In 2006, York and Kerkorian tried unsuccessfully to force GM into a three-way alliance with France’s Renault SA and Japan’s Nissan Motor Co. When that fell apart, it was rumored they were interested in seeing a similar tie-up between Renault-Nissan and Ford.

Sources close to Carlos Ghosn, who heads Renault and Nissan and worked for family-controlled Michelin earlier in his career, have said he was averse to considering such a tie-up as long as the Ford family remains in control.
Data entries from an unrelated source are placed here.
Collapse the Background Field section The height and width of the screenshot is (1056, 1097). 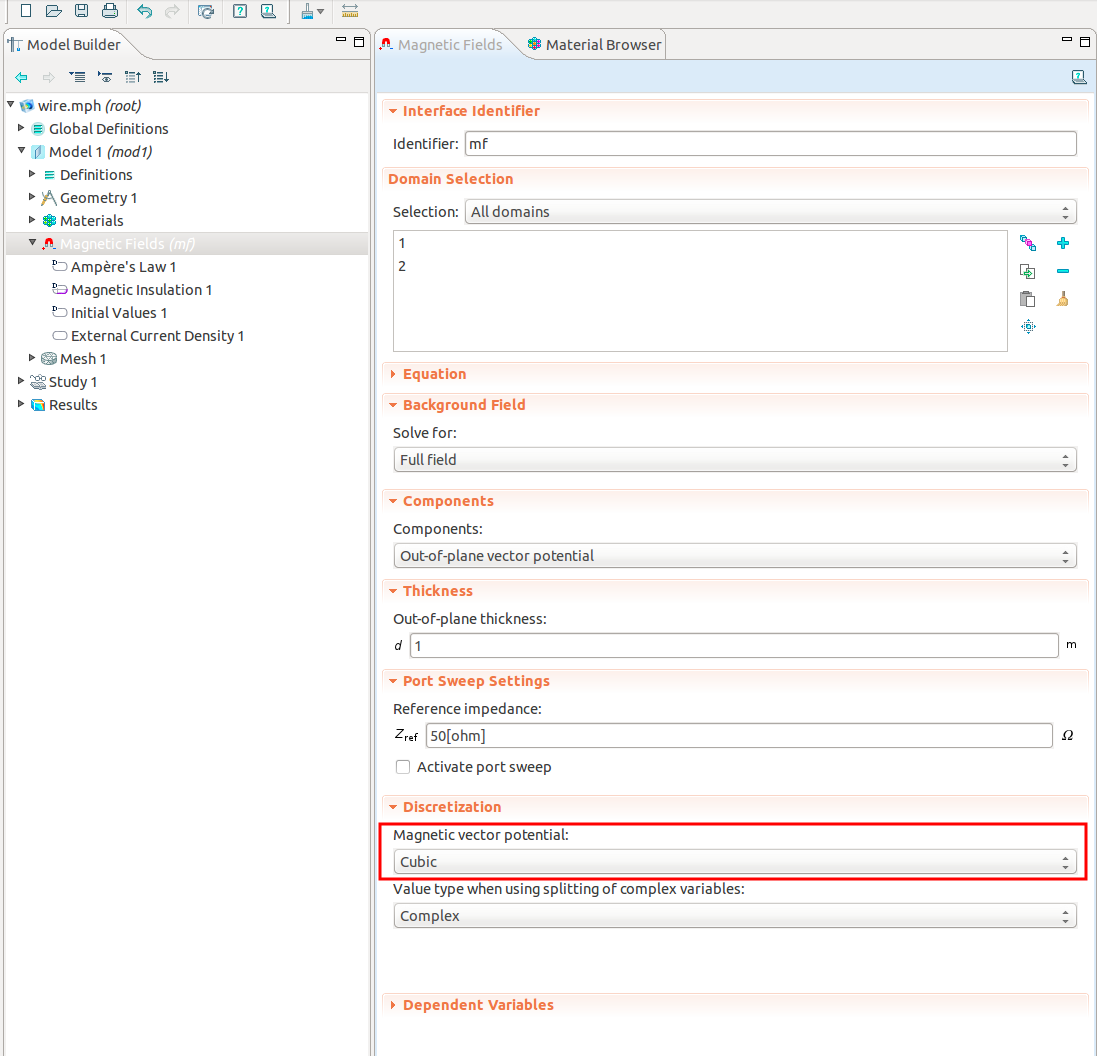click(463, 405)
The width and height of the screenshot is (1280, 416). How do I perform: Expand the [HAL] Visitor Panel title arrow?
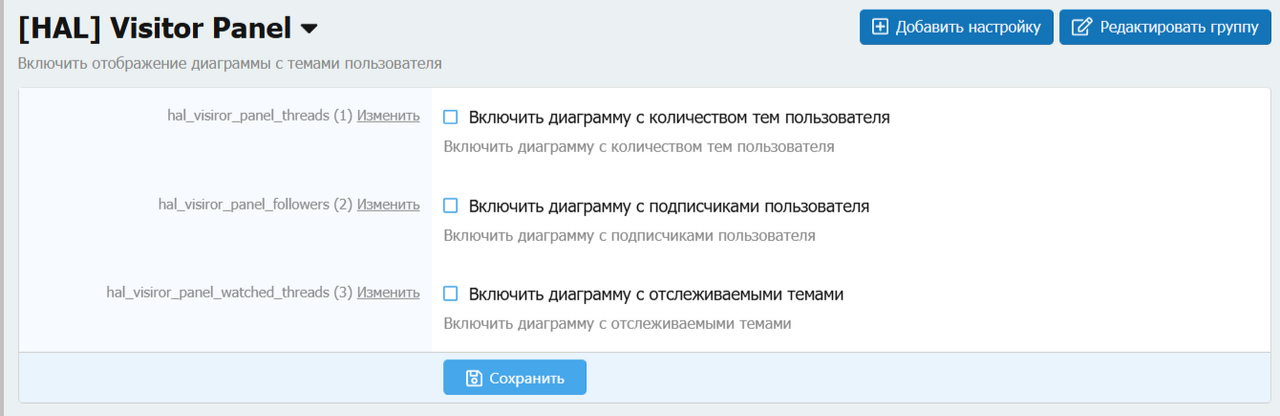pos(308,29)
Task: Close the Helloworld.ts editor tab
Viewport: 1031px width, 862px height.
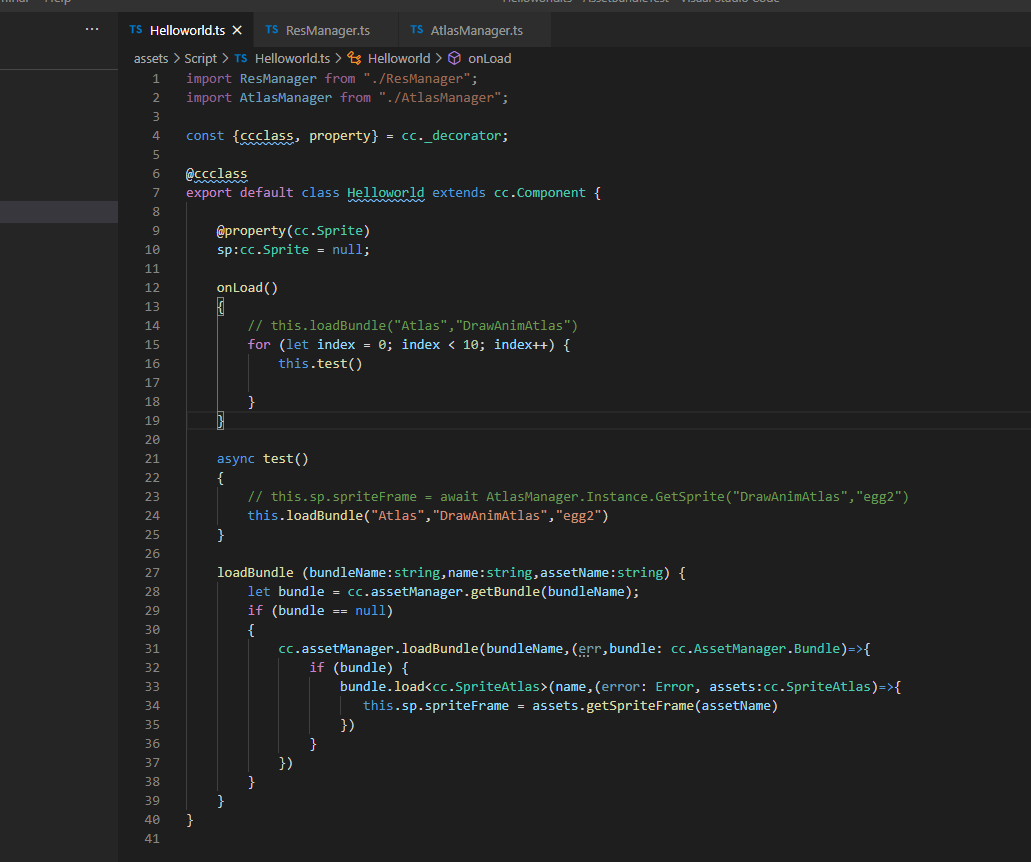Action: point(237,30)
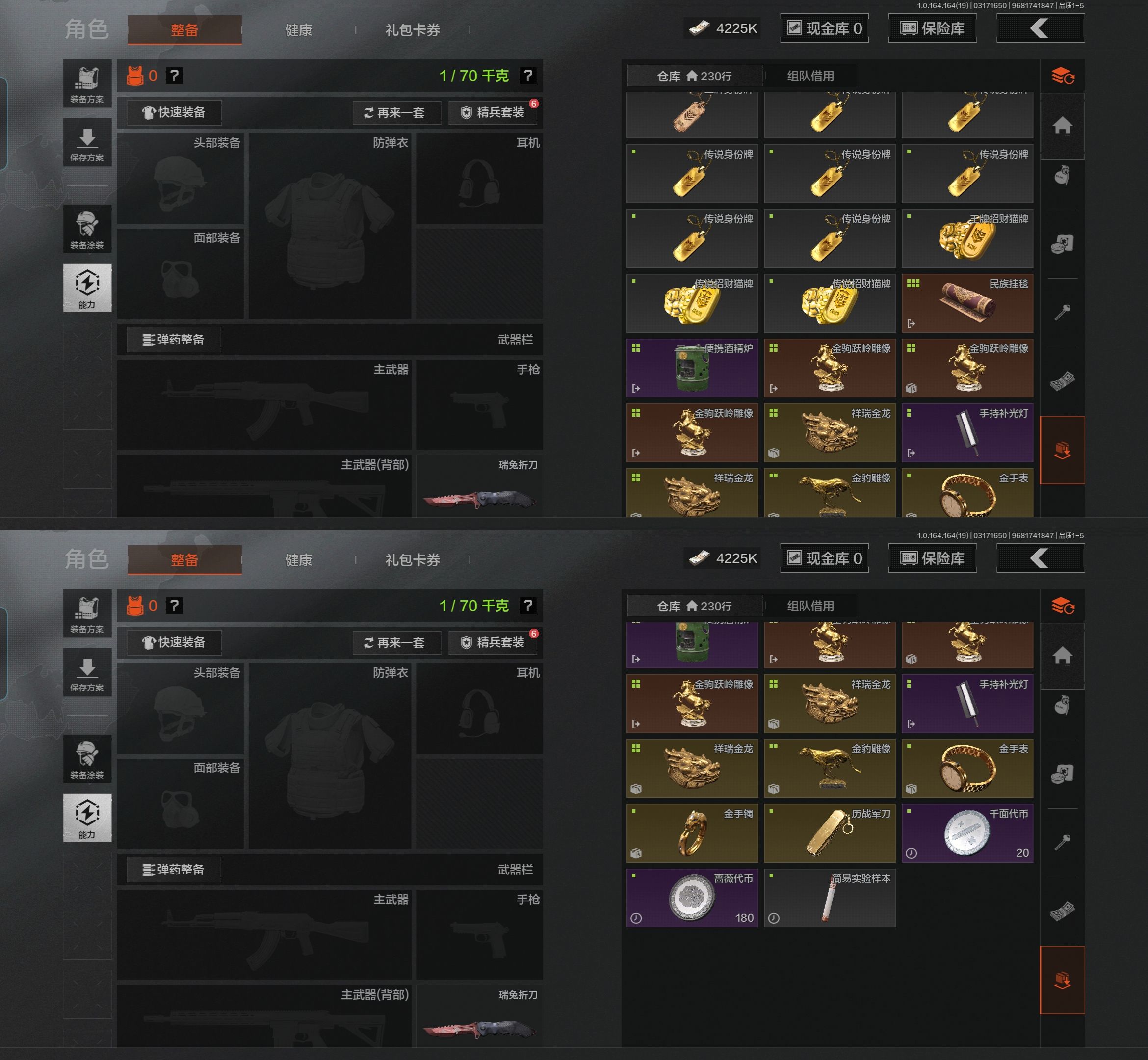Choose the 简易实验样本 sample item
Viewport: 1148px width, 1060px height.
[x=830, y=898]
Patel said that is still true, not only for Renault-Nissan, but also for almost any potential partner.

"A prerequisite for any sort of equity investment into Ford would be the Ford family reducing or eliminating its super-majority voting control," Patel said.

Mulally, a relative newcomer recruited from Boeing Co. to engineer Ford’s turnaround, has made it clear that he is more interested in seeing the automaker better integrate its own global operations than pursue an alliance.

All of that remains to be seen.

Family members may have left last Saturday’s meeting in lock step, but things can change. Another iconic business dynasty — the Bancroft family, former controlling shareholders of Dow Jones & Co., owner of the venerable Wall Street Journal — earlier this year relinquished control of its commercial empire, which had long been considered inviolable.

The Bancrofts initially scoffed at the idea of selling the Journal to media tycoon Rupert Murdoch, but that deal was consummated last summer — 10 years after a minority faction within the family first raised the idea of selling the newspaper.

Ford family members followed the Bancroft saga closely, e-mailing news accounts to each other as they were published in the Journal and the New York Times, among others. Some even observed that the situation confronting the Bancrofts was uncomfortably close to their own.

"It’s an uphill battle for the Ford family to maintain control," said Douglas Brinkley, author of the Ford history "Wheels for the World." "If the company starts making profits, the family will be there for the foreseeable future. All of them really care about the brand and that the name continues to mean something positive in American life. But I don’t think they want to go broke."